On the surface, her tools are simple. Making marks on paper to describe and express is as old as the ages and a truly elemental human urge. By limiting her color palette primarily to blacks, greys and variations of brown she speaks in the familiar visual language of nature. When a carefully chosen vibrancy is added in the form of blue, pink, purple or orange, a sense of “otherness” is introduced. This judicious use of color allows the drawings to transcend references to reality and take on a mystical, open-ended tenor. Mystery and the mundane are thus skillfully and subtlety introduced to each other.
As Sikorska points out, nature and culture are both related and separate. Their co-existence is described in these works by an adept use of transparency and layering.
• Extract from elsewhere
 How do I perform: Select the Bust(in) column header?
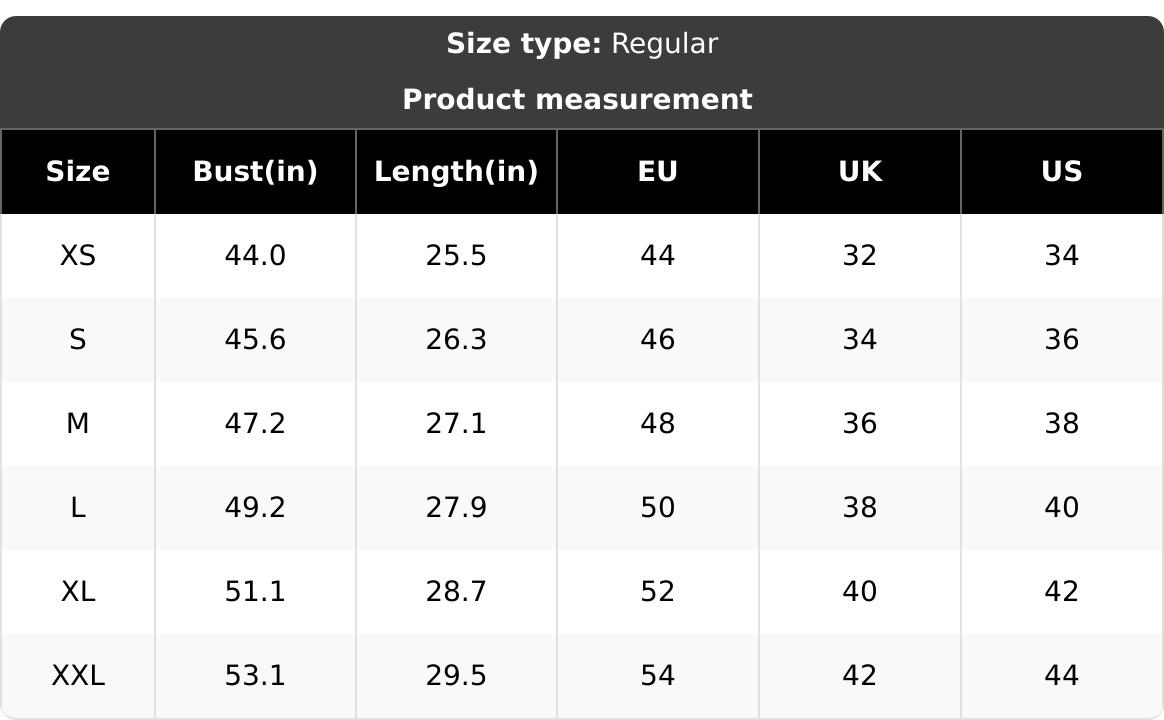pos(255,171)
Sikorska’s drawing style, active, dense and consisting of multiple layers of markings, both obscures the image and describes it with clarity. In the forty-nine part drawing entitled “Nature and Culture”, from which the exhibit takes its name, Sikorska’s use of transparency reaches its pinnacle. Hung in a grid format from a framework that allows for both front and back viewing, each small drawing presents a portrait of an animal on one side and a symbol on the other. Executed on delicate handmade paper, the works are partially transparent, allowing for the simultaneous viewing of both images. Animals, referring to the variety and vitality of nature, are juxtaposed with symbols that introduce a more human, cognitive (cultural) element. Both the duality and unity of nature and culture are thus aptly described.
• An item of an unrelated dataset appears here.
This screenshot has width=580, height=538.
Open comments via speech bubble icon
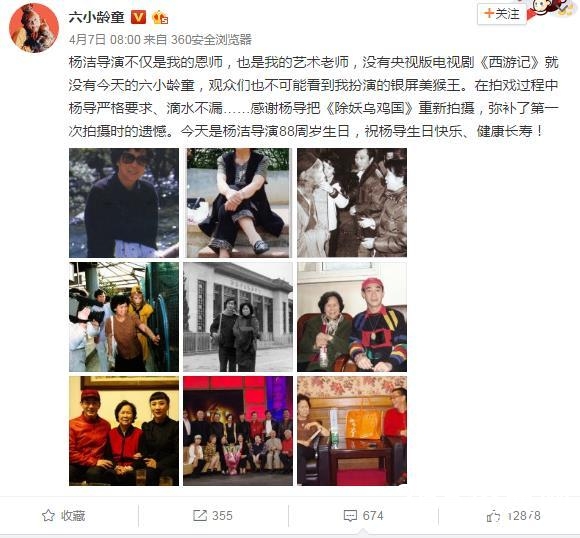(350, 515)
Sikorska uses animal images in many of her others works as well- to ask questions, transmit a sense of energy and express ideas. Human bodies and body parts also emerge from the work, sometimes prominently, sometimes partially hidden in an under layer. The presence of figures (human or animal) within the landscape again speaks of the existence of both nature and culture, of nature within culture and vice versa. In Sikorska’s world, Elk fight to the death amid bursts of flame-colored orange, a single deer melts into the brush and reappears again without moving an inch, and fragments of the human body sit calmly, as if waiting to again transmute into some un-named new life force.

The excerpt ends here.